Fred Grimm

In My Opinion

Fred Grimm: What those smart meters really do

 

fgrimm@MiamiHerald.com

This one-world-government-United-Nations conspiracy stuff caught me asleep at the (light) switch. When those sneaky varmints from Florida Power & Light attached a smart meter on the northeast corner of my house a couple of years ago, I didn’t raise a peep.

Foolish me. Naively, I thought life would be better without live FPL meter readers traipsing through my backyard, sending my dogs into an insane barking frenzy and making me wish I hadn’t left those 12 empty incriminating beer bottles on the patio table. So I went along with the plan to replace the meter guy with a radio transmitter.

Two weeks ago, I discovered that world government lackeys at FPL were no doubt relaying my deepest personal secrets about peak electric usage back to U.N. headquarters in New York.

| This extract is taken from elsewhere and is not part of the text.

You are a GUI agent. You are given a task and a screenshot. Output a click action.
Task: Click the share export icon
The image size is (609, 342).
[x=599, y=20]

Of course, the U.N. can take this information and calculate the optimal time — just as I’m dozing off after my third beer — to send in the blue-helmeted storm troopers. Which won’t make my dogs happy.

I only know this because a sprawling retirement community northwest of Orlando erupted into a conspiracy theory furor a couple of weeks ago over the local electric utility’s plans to install — gulp — smart meters. The CEO of Sumter Electric Cooperative held a community meeting at the Villages, the state’s most famous Tea Party bastion, to explain the money-saving benefits and power efficiencies that come with radio-equipped meters. The Tea Party, ever on guard against lefty conspiracies, was having none of it.

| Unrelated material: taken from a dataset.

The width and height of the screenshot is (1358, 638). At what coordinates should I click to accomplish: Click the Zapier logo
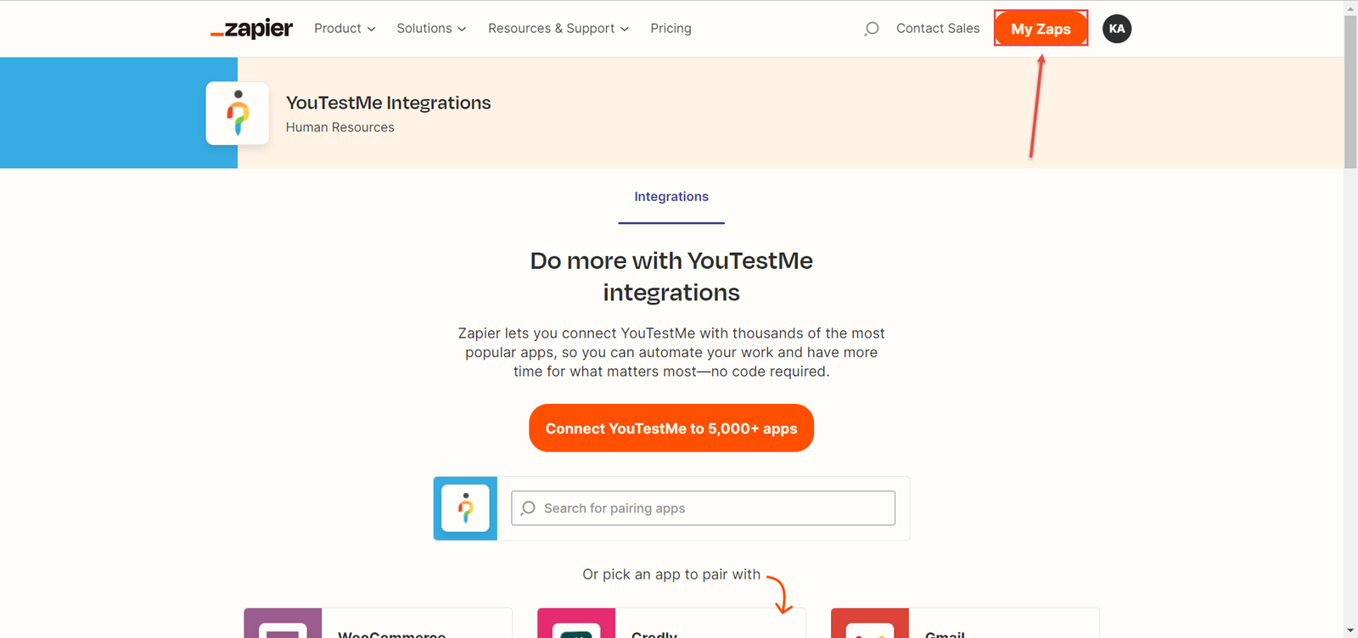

The Orlando Sentinel reported that local Tea Party activist Aileen Milton went after the utility exec. “I don’t want this in my house. I do not want the United Nations in my house," Milton said. “You may not have ill intentions, but not if it’s in the hands of the U.N.”

The Sumter exec, a bit flummoxed, referenced his own right-wing bona fides. “Politically and socially, I am probably as conservative as anybody in this audience. I am a member of the NRA. I believe in lower taxes, limited government,” he said. But he would say that, wouldn’t he?

FPL installed millions of smart meters down in the southern half of Florida without much of a ruckus. But outside of South Florida, folks are more attuned to conspiracy theories and the ever-looming prospect of One World Government. Last month, the Lakeland City Commission bowed to local concerns about snooping government intrusions and voted to allow Lakeland Electric customers to opt out of smart meters. Of course, opting out will cost $16.25 a month to offset the cost of a human reader. But that’s a small price to pay to fend off an international conspiracy.

In 2011, world conspiracy theorists pulled off a major coup in Pinellas County, persuading a 4-3 majority on the county commission to stop the fluoridation of the county’s drinking water. A dozen dentists and pediatricians had testified that fluoridation had improved the county’s dental health, but the commissioners were swayed by Tea Party activists worried about sneaky government operatives messing with our drinking water.

General Jack D. Ripper, of Stanley Kubrick’s 1964 film Dr. Strangelove or: How I Learned to Stop Worrying and Love the Bomb, would have been thrilled that someone, after so many years, had heeded his words. Ripper (Sterling Hayden), in his mad preamble to nuclear war, said, “You know when fluoridation began?...1946, 1946. How does that coincide with your post-war Commie conspiracy, huh? It’s incredibly obvious, isn’t it? A foreign substance is introduced into our precious bodily fluids without the knowledge of the individual, and certainly without any choice. That’s the way your hard-core Commie works. I first became aware of it, during the physical act of love.... Yes, a profound sense of fatigue, a feeling of emptiness followed.”